» Prompt A:
Reproduce the rows word for word, starting with their first line and ending with the line that contains "tap(648, 136)", including both of those lines. Omit the pictures.

» Text provided:
** begin **
# Micro-Suites - A Permanent Living Solution?



## OnlyMyOpinion (Sep 1, 2013)

I read this news with interest. I guess time will tell if micro-suites become a permanent living solution in Canadian cities like Vancouver, or if they end up filling the role of a less expensive 'starter' home.
_CHEAP CONDOS CAUSE FRENZY - Brand-new condos for less than $100,000 caused a buying frenzy in Surrey, Saturday. The micro-suites in the 35-storey Evolve tower at 133rd Street and 103A Avenue attracted a lineup of hundreds of eager investors. Three hundred homes worth about $70 million were sold in an hour-and-a-half-long rush that resulted in a few arguments and heated exchanges among the crowd. “You don’t see that under $100,000 every day,” said Curtis Honey, who drove from Edmonton with his brother to pick up a 316-square-foot micro-suite. Out of 406 homes, about 80 were microsuites – most were gone by the end of the day. The cheapest was listed for $93,900. The tower is going up in Surrey’s West Village, which is expected to become a major hub for the city in coming years. More than 2,800 homes are forecast to be built there over the next seven years._
http://www.castanet.net/news/BC/137364/Cheap-condos-cause-frenzy


----------



## rikk (May 28, 2012)

^ And according to Garth, only one of the 400 was available for that $100K ... the frenzy ... http://www.greaterfool.ca/


----------



## Berubeland (Sep 6, 2009)

Like sheep to the slaughter. I'm sure there is a ton of tenants who would like to be able to smell their fart from their kitchen, living, dining and bedroom simultaneously. Who needs space?


----------



## Beaver101 (Nov 14, 2011)

^ LOL! I wonder what's the maintenance fee on these micro-suites and multiply that by 406 units per building? These might be affordable housing and lucrative for developers - win-win?


----------
** end **
» Prompt B:
According to the forum thread on micro-suites, what was the listed price of the cheapest micro-suite?

» Given records:
** begin **
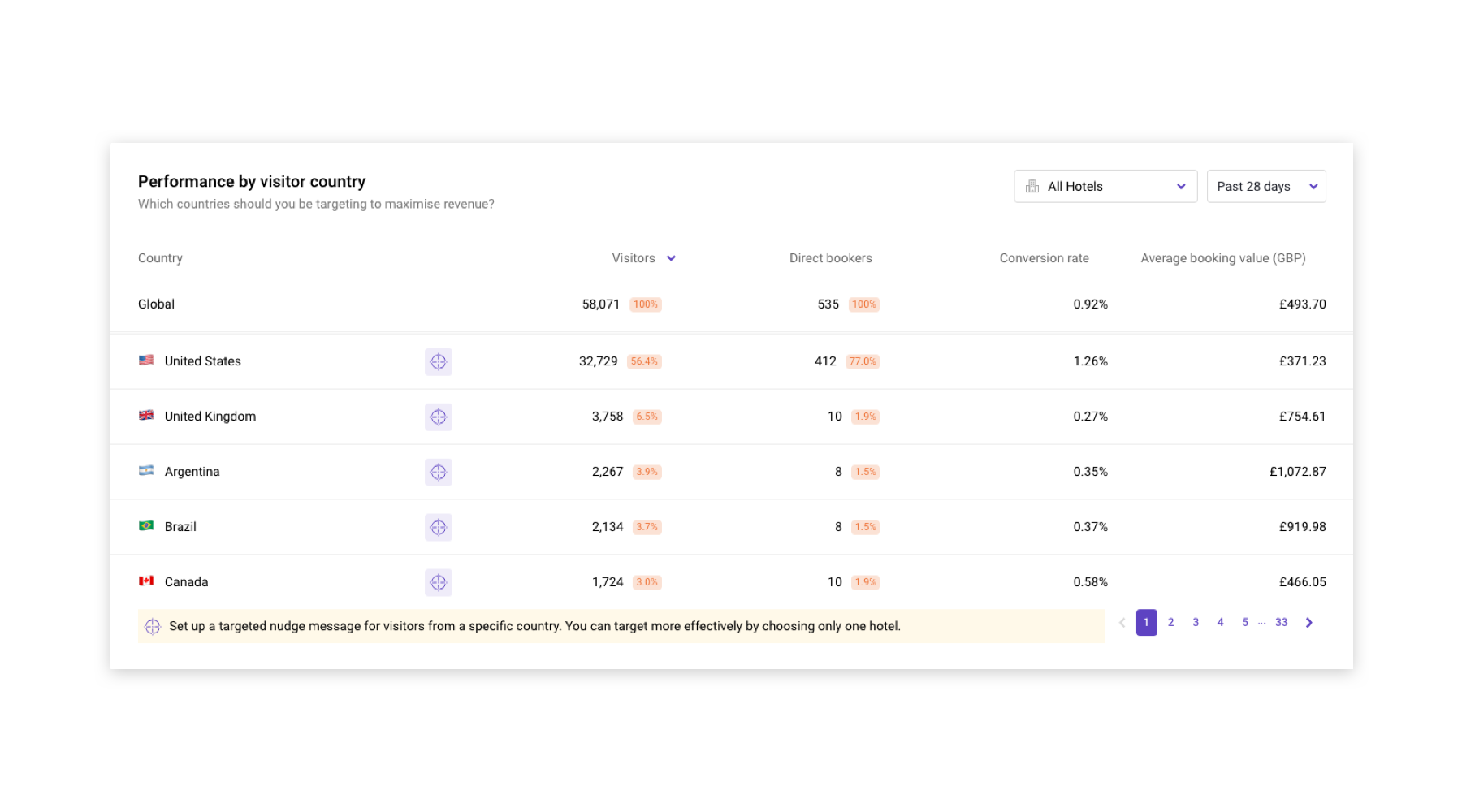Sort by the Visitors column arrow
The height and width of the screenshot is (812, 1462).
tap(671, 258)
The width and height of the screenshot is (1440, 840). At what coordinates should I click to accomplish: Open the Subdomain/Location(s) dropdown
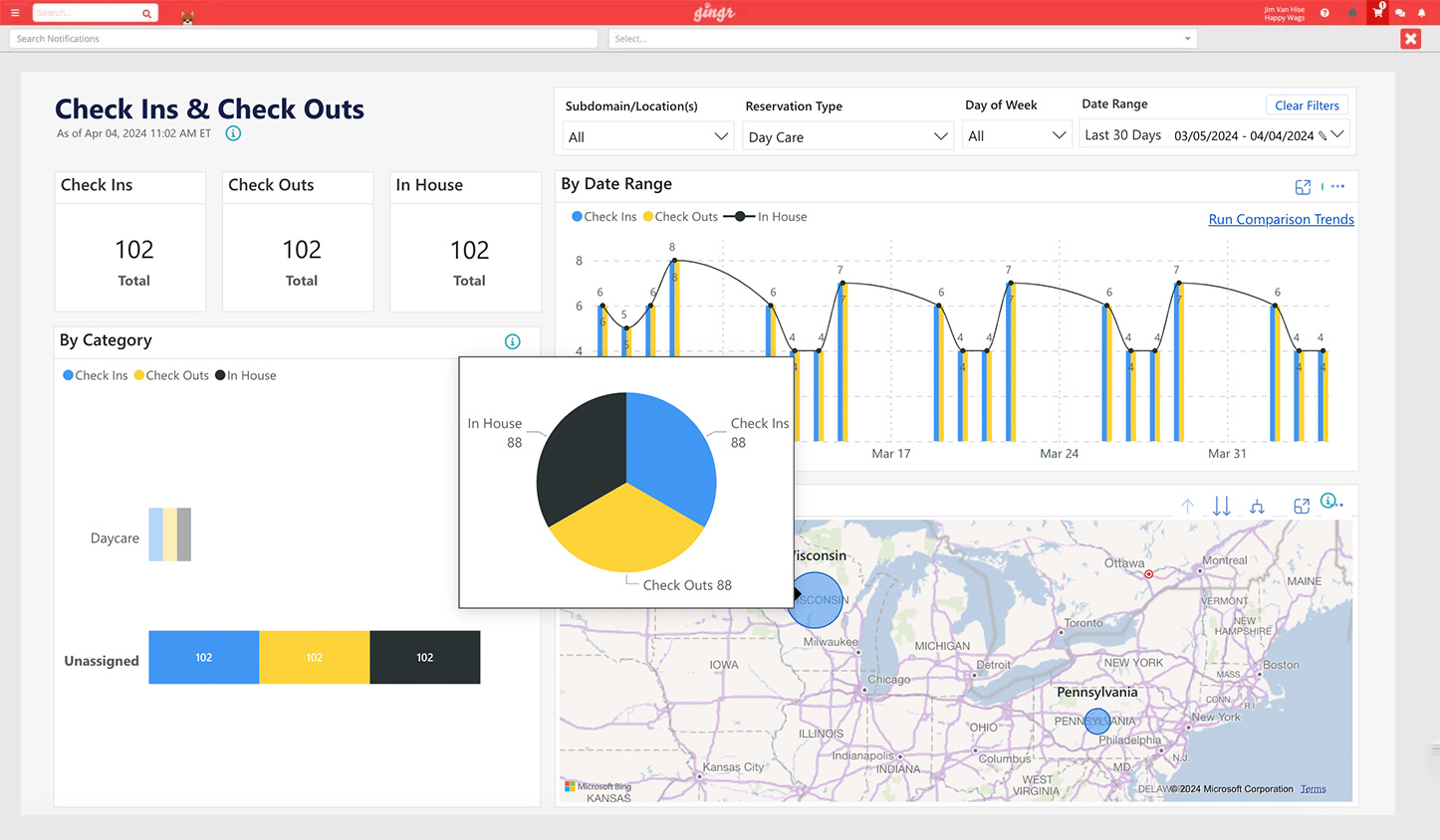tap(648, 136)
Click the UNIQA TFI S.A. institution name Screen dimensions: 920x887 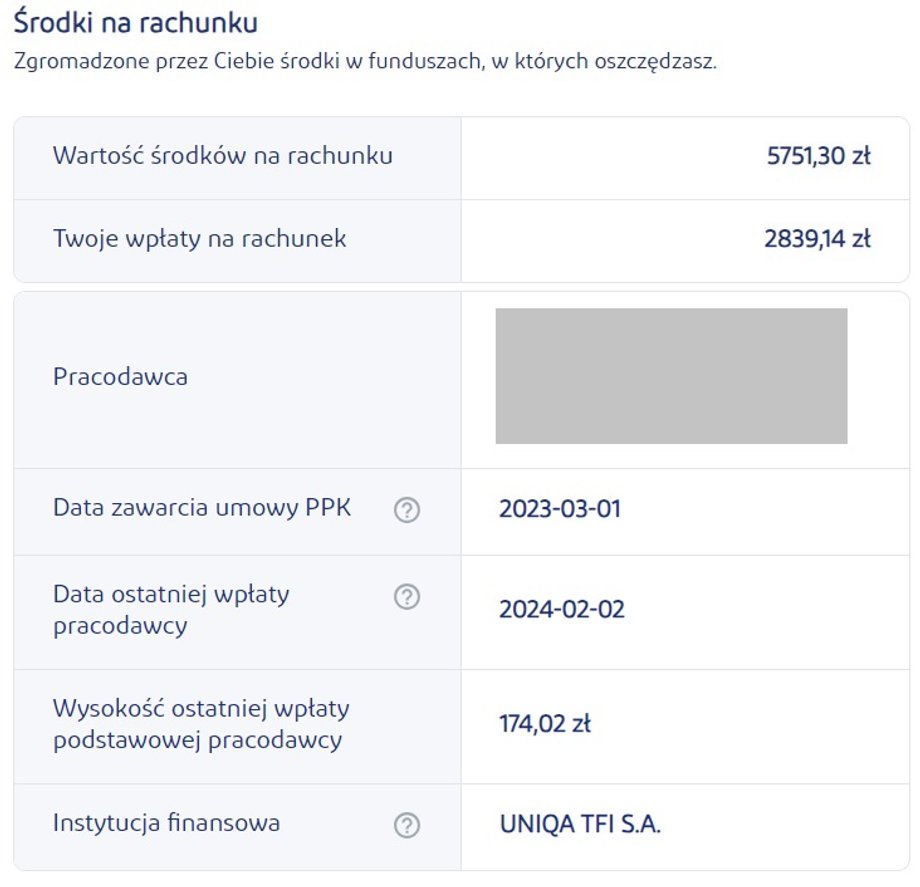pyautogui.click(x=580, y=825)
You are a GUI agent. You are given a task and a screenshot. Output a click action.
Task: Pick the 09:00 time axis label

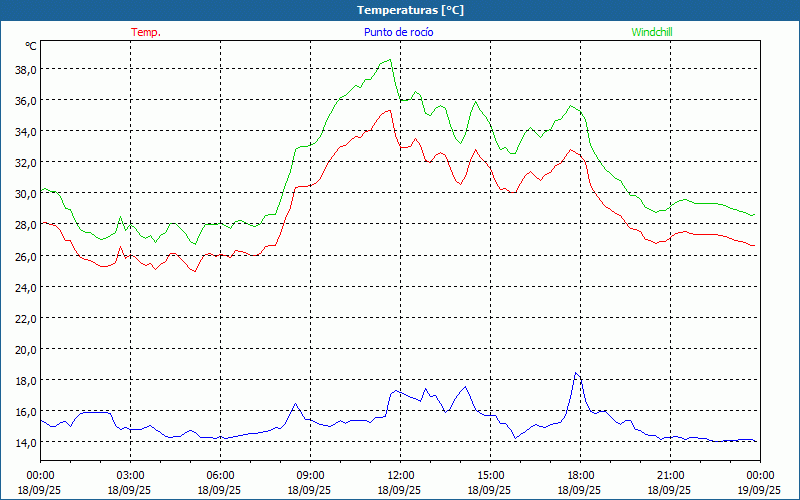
** end **
» Full output A:
Sort by the Visitors column arrow
The height and width of the screenshot is (812, 1462).
tap(671, 258)
The width and height of the screenshot is (1440, 840). At what coordinates should I click to accomplish: Open the Subdomain/Location(s) dropdown
tap(648, 136)

» Full output B:
$93,900